Word on the street is the Calgary Vipers have signed a workhorse (not a goldfish, as my title might suggest – I really have no idea what I’m doing). Hideki Nagasaka is no stranger to North American Independent Baseball, having pitched in the Northern League, Frontier League, CanAm League, and even the Golden League since 2002.
A workhorse, they say. The numbers agree. In 2004, 2005, 2007, and 2008, the 5’6″ righthander pitched over 100 innings (averaging just over 114 innings per year), and in 2006, Hideki pitched 79.2 innings. This gives Hideki an average of 107.1 innings pitched per season since 2004. A little guy with a big heart. A workhorse.
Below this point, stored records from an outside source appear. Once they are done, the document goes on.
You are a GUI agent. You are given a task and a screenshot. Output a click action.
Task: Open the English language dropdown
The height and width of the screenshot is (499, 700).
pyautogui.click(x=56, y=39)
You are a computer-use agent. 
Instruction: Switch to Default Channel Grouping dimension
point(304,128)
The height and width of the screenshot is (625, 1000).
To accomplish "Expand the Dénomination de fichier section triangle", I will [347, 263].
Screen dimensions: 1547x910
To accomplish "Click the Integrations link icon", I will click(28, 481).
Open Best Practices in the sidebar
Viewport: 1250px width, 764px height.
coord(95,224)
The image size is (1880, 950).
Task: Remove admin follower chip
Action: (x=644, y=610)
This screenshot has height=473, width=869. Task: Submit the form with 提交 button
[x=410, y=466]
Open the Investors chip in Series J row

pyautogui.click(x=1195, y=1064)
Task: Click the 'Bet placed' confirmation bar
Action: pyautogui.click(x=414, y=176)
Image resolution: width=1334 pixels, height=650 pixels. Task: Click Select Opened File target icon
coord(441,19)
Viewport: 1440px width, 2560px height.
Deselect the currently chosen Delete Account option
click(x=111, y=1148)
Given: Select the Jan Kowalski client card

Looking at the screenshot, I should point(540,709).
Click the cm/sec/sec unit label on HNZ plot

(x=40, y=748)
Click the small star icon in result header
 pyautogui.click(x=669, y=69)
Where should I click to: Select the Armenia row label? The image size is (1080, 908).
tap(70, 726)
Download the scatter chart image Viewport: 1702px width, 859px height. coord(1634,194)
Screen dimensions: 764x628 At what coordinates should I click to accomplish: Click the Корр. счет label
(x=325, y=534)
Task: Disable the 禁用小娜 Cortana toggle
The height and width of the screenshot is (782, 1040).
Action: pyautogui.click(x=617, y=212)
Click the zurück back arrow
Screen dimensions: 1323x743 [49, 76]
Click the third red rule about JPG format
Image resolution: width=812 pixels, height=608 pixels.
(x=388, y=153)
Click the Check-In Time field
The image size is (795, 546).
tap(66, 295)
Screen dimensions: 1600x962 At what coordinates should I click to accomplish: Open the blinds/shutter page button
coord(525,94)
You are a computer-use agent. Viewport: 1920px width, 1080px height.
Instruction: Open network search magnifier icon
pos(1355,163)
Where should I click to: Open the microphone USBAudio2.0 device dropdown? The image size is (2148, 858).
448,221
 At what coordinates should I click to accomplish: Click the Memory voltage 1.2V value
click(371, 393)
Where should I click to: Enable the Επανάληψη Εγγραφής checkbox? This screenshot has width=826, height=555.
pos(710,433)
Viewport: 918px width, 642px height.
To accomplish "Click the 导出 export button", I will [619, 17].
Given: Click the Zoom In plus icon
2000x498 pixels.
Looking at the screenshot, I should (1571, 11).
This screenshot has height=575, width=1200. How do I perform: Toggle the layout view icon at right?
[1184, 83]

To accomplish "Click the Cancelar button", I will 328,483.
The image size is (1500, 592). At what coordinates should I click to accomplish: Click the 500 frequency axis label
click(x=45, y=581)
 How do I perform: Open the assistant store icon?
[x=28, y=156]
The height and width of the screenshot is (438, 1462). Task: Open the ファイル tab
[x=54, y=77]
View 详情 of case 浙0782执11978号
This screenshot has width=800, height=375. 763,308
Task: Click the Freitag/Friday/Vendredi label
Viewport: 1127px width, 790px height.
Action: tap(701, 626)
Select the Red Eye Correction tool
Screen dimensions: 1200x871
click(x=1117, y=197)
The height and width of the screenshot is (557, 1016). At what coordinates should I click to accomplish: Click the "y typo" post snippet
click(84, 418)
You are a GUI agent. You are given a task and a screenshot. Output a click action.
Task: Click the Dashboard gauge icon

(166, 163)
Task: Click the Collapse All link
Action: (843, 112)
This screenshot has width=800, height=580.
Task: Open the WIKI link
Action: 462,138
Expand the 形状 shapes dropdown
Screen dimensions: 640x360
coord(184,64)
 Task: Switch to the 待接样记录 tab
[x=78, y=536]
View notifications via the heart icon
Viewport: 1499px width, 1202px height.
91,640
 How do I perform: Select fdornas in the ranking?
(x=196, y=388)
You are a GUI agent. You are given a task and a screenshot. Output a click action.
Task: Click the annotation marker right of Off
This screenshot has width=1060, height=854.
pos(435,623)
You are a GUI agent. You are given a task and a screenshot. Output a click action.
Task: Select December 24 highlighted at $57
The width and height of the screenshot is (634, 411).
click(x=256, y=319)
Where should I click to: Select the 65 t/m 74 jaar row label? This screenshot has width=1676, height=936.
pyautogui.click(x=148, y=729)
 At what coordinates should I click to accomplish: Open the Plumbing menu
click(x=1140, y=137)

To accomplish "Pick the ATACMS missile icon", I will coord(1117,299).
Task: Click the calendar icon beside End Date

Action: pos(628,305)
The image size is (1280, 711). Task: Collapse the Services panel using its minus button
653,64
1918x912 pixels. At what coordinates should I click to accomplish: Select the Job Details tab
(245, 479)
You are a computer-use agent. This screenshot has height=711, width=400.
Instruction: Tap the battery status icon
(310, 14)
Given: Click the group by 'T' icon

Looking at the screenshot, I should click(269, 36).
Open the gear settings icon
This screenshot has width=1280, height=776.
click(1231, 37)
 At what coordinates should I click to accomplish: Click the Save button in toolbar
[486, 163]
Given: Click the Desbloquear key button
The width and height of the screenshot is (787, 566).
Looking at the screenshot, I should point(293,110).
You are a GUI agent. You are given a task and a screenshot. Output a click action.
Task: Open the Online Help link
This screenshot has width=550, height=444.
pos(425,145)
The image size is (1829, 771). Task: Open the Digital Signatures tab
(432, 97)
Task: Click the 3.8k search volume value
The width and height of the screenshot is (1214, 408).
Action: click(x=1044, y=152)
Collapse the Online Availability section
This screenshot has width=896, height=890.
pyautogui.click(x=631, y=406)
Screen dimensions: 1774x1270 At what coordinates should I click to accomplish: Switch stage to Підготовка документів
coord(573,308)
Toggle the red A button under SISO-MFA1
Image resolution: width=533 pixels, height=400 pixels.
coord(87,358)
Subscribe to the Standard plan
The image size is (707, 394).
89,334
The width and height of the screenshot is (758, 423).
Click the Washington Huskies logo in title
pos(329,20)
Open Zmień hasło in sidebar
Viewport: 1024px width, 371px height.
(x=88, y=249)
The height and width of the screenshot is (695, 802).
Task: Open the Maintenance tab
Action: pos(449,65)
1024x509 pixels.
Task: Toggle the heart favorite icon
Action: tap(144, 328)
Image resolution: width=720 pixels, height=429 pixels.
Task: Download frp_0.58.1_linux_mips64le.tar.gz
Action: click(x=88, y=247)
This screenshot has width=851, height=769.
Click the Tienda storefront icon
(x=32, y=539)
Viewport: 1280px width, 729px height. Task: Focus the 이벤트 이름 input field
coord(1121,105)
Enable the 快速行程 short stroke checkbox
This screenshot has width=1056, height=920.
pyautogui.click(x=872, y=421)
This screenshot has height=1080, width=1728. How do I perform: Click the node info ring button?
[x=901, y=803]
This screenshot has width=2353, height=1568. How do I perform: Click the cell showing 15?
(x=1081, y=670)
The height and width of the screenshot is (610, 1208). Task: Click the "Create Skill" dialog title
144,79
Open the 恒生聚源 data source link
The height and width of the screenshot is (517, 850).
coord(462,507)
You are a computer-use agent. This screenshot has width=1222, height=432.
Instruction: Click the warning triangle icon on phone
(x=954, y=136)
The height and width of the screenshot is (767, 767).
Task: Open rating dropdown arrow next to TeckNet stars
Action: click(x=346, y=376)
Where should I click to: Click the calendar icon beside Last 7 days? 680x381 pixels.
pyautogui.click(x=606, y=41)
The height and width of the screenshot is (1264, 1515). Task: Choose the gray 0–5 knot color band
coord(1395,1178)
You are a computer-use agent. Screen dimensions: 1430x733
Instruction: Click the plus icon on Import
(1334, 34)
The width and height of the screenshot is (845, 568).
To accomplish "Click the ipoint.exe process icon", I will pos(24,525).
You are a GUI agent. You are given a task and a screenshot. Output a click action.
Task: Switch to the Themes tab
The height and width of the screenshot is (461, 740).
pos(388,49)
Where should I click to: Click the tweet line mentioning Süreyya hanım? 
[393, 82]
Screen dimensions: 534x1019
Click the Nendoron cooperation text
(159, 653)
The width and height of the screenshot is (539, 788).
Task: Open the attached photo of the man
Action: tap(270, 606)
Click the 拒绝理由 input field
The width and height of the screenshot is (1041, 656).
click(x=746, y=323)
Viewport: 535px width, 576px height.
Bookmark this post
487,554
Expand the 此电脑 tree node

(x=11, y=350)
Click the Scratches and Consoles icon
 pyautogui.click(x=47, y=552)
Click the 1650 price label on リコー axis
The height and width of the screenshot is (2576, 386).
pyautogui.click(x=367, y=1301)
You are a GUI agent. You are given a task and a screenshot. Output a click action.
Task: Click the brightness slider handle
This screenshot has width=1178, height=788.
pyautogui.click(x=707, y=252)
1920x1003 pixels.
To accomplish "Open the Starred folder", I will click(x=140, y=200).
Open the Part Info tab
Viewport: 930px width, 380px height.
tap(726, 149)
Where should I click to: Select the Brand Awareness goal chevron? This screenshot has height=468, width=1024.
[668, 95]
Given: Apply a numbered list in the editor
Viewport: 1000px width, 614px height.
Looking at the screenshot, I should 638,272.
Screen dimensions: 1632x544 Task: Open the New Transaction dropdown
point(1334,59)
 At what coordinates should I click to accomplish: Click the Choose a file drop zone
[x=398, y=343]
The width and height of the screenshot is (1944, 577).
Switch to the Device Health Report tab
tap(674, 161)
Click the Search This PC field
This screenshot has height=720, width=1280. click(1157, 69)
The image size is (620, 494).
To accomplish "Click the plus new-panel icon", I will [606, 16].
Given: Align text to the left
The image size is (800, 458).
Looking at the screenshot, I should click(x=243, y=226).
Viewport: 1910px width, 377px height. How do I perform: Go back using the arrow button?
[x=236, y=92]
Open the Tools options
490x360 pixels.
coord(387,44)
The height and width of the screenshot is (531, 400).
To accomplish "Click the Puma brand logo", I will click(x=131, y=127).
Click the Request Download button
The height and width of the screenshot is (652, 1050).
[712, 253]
Using 2004 as our “jumpin in” point for this post, Hideki’s W-L records, ERA, and WHIP go like this:
- 2004: 8-7, 3.58, 1.44 (Northern)
- 2005: 8-8, 3.71, 1.49 (Northern & Golden)
- 2006: 6-3, 4.97, 1.49 (Golden)
- 2007: 10-1, 2.94, 1.35 (CanAm)
- 2008: 8-6, 5.47, 1.61 (CanAm)
2007 looks like a year where everything went right for Hideki. If you remove that season, you see that Hideki still manages to win more games than he loses as his ERA and WHIP both start to creep up. In 2008, Hideki was expected to be the ace of the staff (they called him “Little Hideki That Could”), but I don’t think the Vipers will lean on him just as heavily.
Hideki Nagasaka is 31 years old now (early 30s is a popular age for recent Vipers signings, or so it would seem), so I think it’s safe to say we know what we’re getting. If the Vipers get another 16+ starts, and 100+ innings of work from Hideki, compounded with a winning record, you won’t hear anyone complaining. Add in the juicy little nugget that Hideki is capable of the numbers he put up in 2007, and we’ve could have one unstoppable goldfish.
I’m no pitching coach, but I’d guess a guy like Evan Greusel will take a bit of comfort in sending a guy to the mound that knows is going to give him a particular brand of pitching. Hideki looks like that kinds of reliable starter.